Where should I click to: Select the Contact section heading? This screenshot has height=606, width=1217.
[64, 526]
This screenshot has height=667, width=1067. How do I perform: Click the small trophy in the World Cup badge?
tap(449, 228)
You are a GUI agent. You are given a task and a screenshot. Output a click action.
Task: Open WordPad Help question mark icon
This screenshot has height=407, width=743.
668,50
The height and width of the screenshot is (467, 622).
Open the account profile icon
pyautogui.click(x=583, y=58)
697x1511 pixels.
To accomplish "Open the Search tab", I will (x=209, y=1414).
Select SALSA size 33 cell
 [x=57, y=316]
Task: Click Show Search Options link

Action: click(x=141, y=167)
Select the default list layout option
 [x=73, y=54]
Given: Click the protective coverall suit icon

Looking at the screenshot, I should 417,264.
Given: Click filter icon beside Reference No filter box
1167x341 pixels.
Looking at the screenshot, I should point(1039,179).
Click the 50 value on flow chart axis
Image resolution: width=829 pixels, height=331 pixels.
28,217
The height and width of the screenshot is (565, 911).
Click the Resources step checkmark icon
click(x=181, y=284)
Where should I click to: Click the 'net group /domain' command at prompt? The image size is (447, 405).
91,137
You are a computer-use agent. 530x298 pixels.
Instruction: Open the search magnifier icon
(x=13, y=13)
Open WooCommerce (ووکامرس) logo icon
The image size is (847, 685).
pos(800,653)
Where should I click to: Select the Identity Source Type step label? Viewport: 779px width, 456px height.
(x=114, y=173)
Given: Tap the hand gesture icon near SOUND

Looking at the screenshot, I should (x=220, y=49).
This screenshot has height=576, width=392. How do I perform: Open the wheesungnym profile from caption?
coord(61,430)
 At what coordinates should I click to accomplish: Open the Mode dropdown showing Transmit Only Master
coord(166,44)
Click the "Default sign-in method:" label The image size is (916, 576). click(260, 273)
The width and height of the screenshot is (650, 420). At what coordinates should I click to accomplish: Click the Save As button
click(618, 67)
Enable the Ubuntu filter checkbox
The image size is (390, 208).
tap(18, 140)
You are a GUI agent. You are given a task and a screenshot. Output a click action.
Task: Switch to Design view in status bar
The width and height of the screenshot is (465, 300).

• **Your task**: Where a line in the listing above includes the string "filter", copy that line.

• **Your response**:
Given: Click filter icon beside Reference No filter box
Enable the Ubuntu filter checkbox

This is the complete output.